Exercise material:
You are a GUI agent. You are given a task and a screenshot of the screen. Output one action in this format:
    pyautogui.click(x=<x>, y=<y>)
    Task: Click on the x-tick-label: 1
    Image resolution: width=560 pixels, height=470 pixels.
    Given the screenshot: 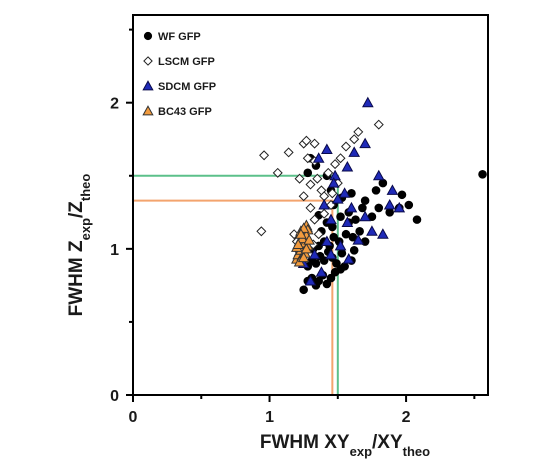 What is the action you would take?
    pyautogui.click(x=270, y=418)
    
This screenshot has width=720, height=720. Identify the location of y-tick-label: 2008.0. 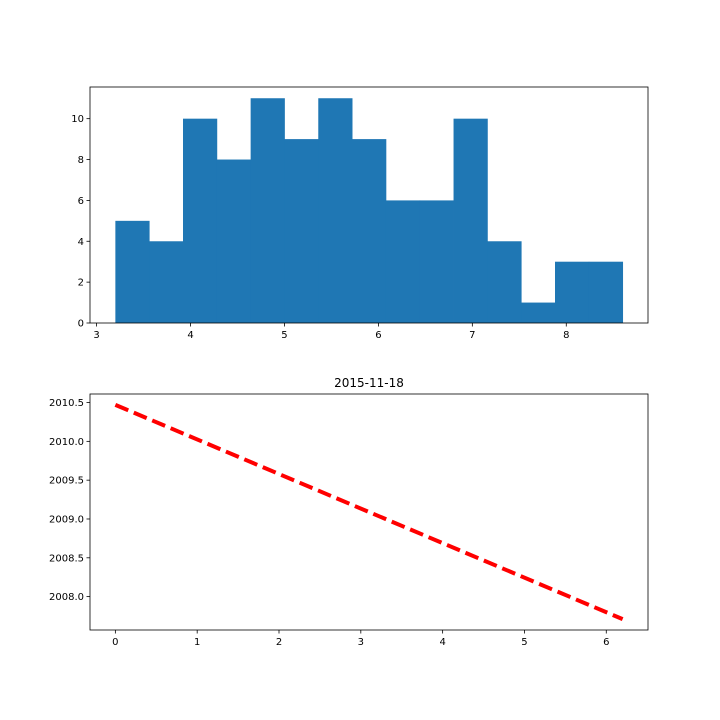
(66, 598).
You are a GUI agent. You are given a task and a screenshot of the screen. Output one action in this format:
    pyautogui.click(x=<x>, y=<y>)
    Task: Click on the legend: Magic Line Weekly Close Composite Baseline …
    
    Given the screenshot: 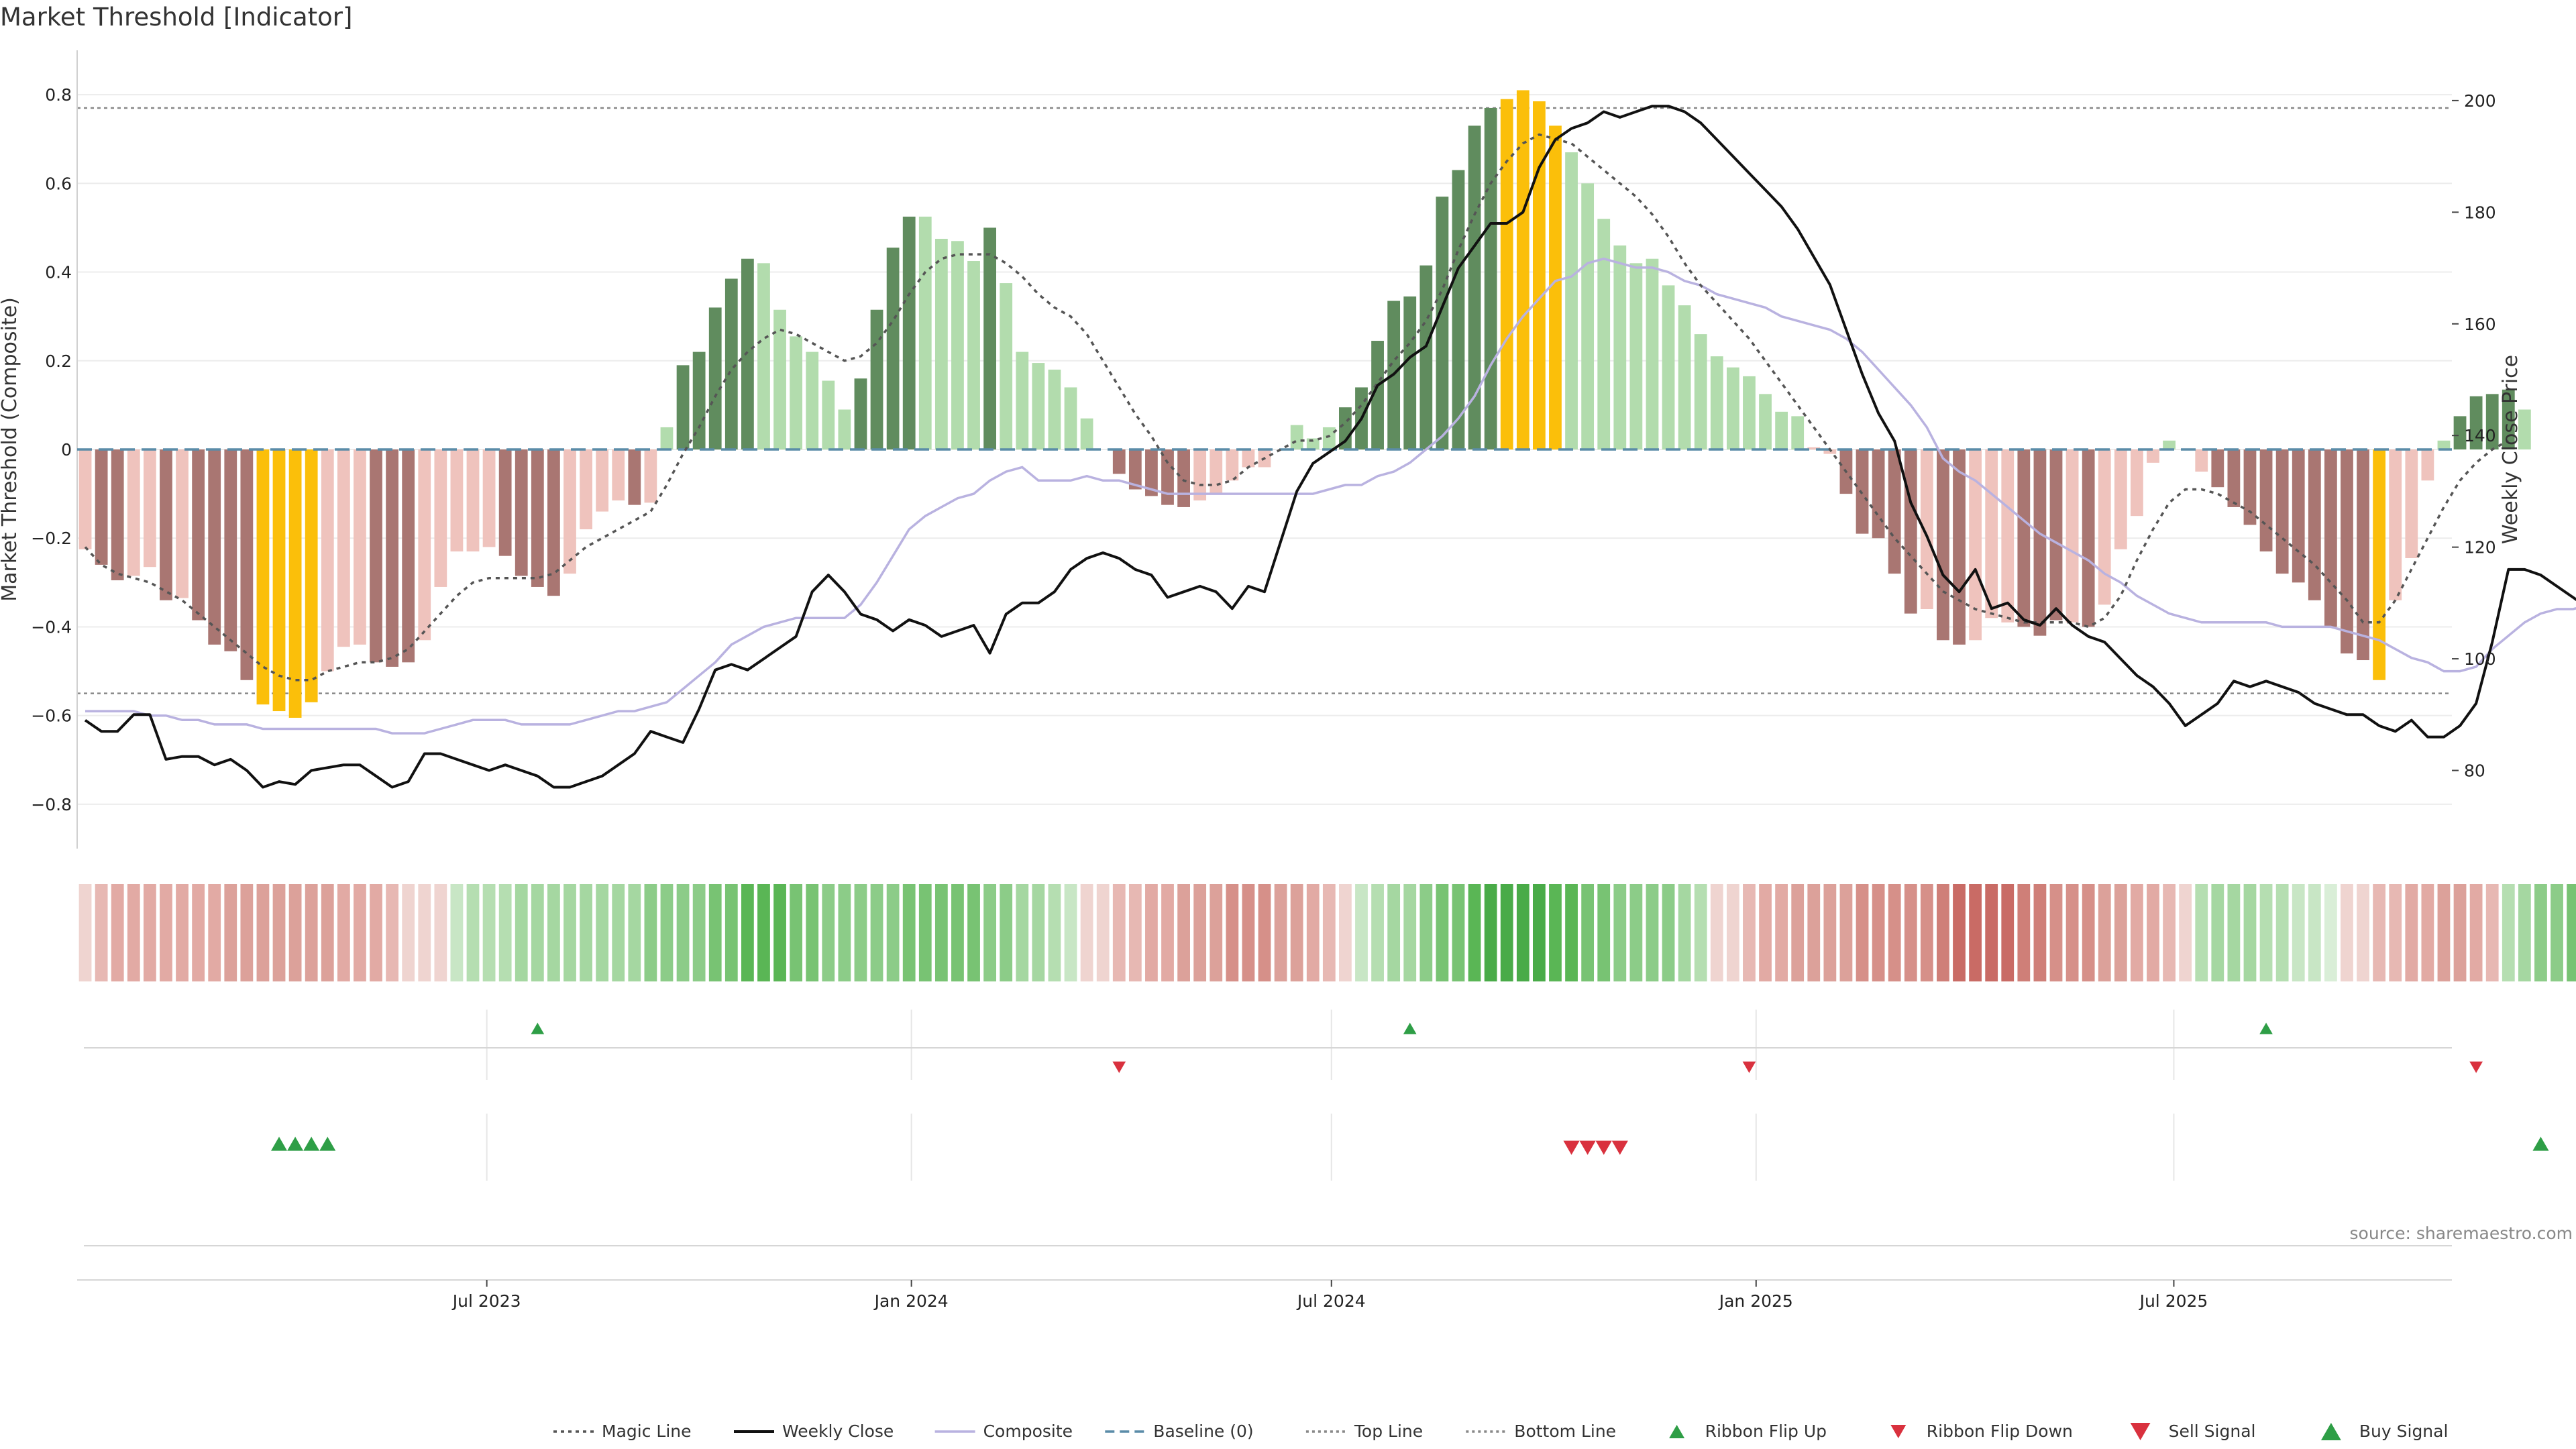 What is the action you would take?
    pyautogui.click(x=1500, y=1431)
    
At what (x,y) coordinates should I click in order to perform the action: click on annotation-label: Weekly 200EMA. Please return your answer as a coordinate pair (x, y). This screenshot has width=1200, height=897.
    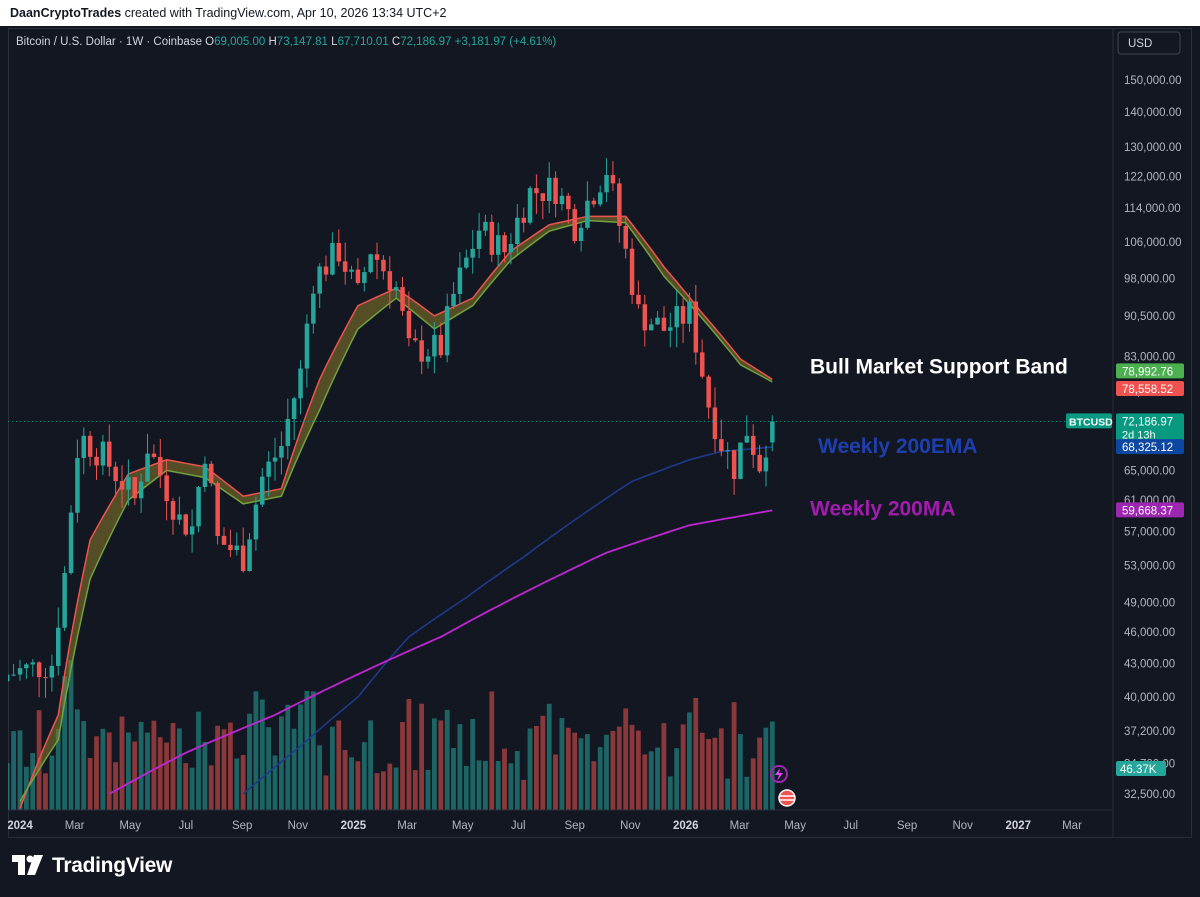
    Looking at the image, I should click on (898, 446).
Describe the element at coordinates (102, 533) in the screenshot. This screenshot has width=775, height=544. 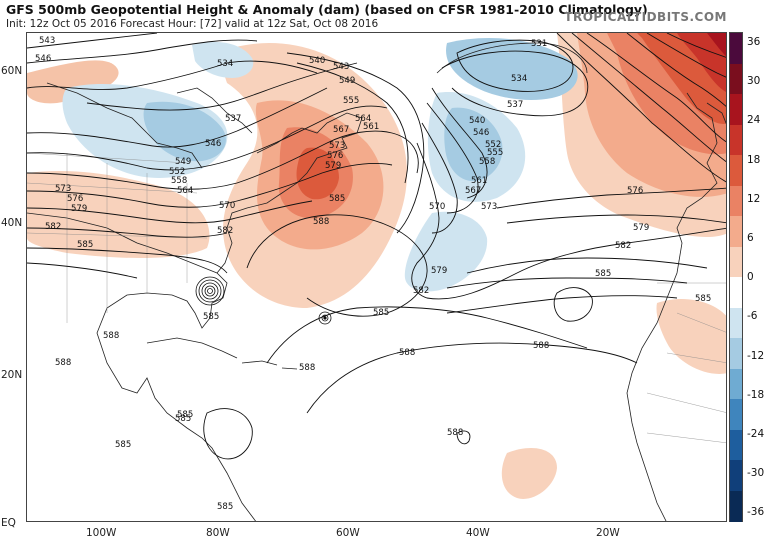
I see `lon-label-100w: 100W` at that location.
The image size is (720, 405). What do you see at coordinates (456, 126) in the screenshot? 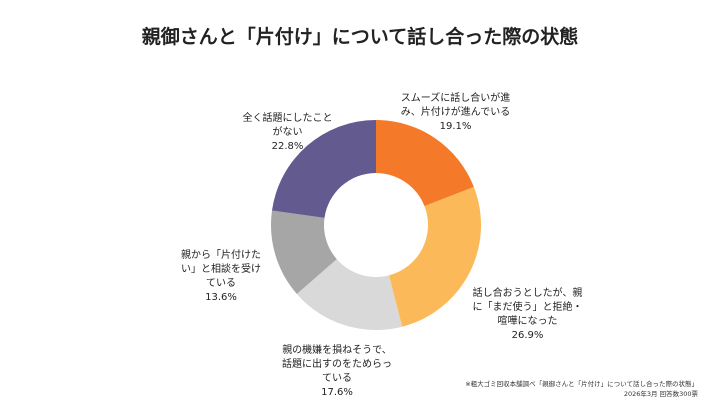
I see `value-label: 19.1%` at bounding box center [456, 126].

What needs to be done:
Reproduce the records verbatim, beginning at the line containing "At what (x,y)" and continuing through the final line of the records, with both of those lines included. Omit the pictures.

Exercise output:
At what (x,y) coordinates should I click in order to perform the action: click on annotation-label: Weekly 200EMA. Please return your answer as a coordinate pair (x, y). This screenshot has width=1200, height=897.
    Looking at the image, I should click on (898, 446).
Describe the element at coordinates (102, 533) in the screenshot. This screenshot has width=775, height=544. 
I see `lon-label-100w: 100W` at that location.
The image size is (720, 405). What do you see at coordinates (456, 126) in the screenshot? 
I see `value-label: 19.1%` at bounding box center [456, 126].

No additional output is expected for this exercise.